Potential of transdermal drug delivery in Parkinson's disease.

Abstract

There has been a growing recognition that pulsatile stimulation of dopamine receptors may be an important mechanism in the generation of the motor fluctuations that often develop and compromise the effectiveness of long-term levodopa administration in persons with Parkinson's disease (PD). This has prompted investigation of treatment approaches that might provide more constant, and therefore physiological, dopamine receptor stimulation. Frequent levodopa administration, controlled-release levodopa preparations, inhibitors of levodopa metabolism, and duodenal, subcutaneous and even intravenous infusions of levodopa or dopamine agonists have all been employed with this goal in mind, but all have limitations. Transdermal drug delivery is a treatment approach that is not only capable of providing a constant rate of drug delivery, but is also non-invasive and relatively simple to use.
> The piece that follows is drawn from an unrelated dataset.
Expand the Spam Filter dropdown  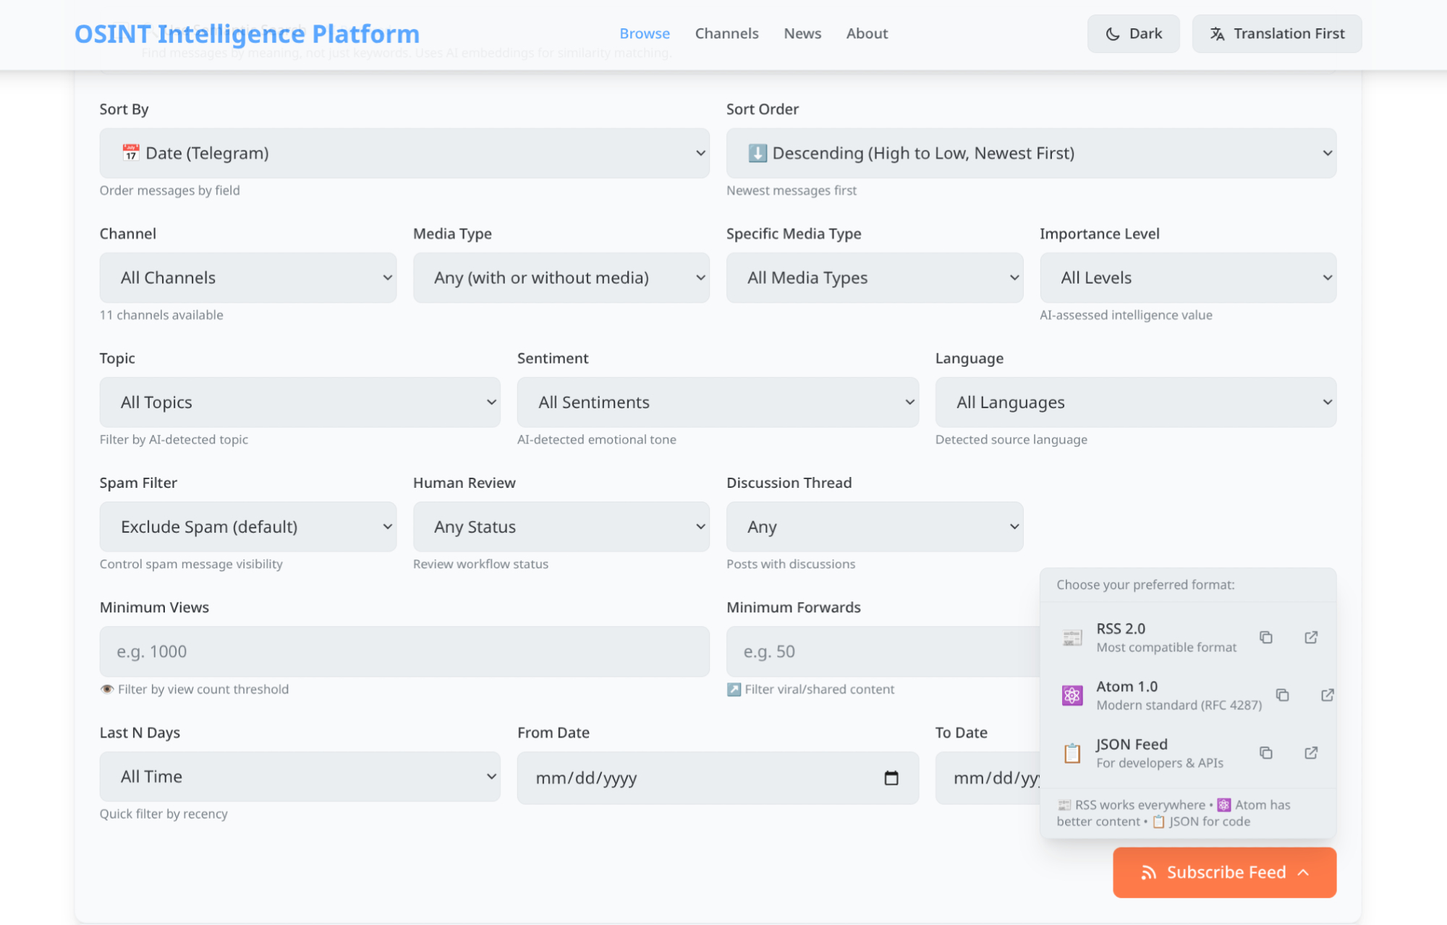(x=247, y=527)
However, developing a drug to be delivered transdermally for the treatment of PD has been anything but easy. Levodopa and many dopamine agonists are not sufficiently soluble to be administered via the transdermal route, and blind alleys have been encountered thus far in the investigation of suitably soluble drugs. Nevertheless, investigation continues and yet another candidate drug, rotigotine (N-0923), is currently under active investigation. Techniques designed to enhance skin permeation and thus improve the effectiveness of transdermal drug delivery are also potential sources for future treatment advances.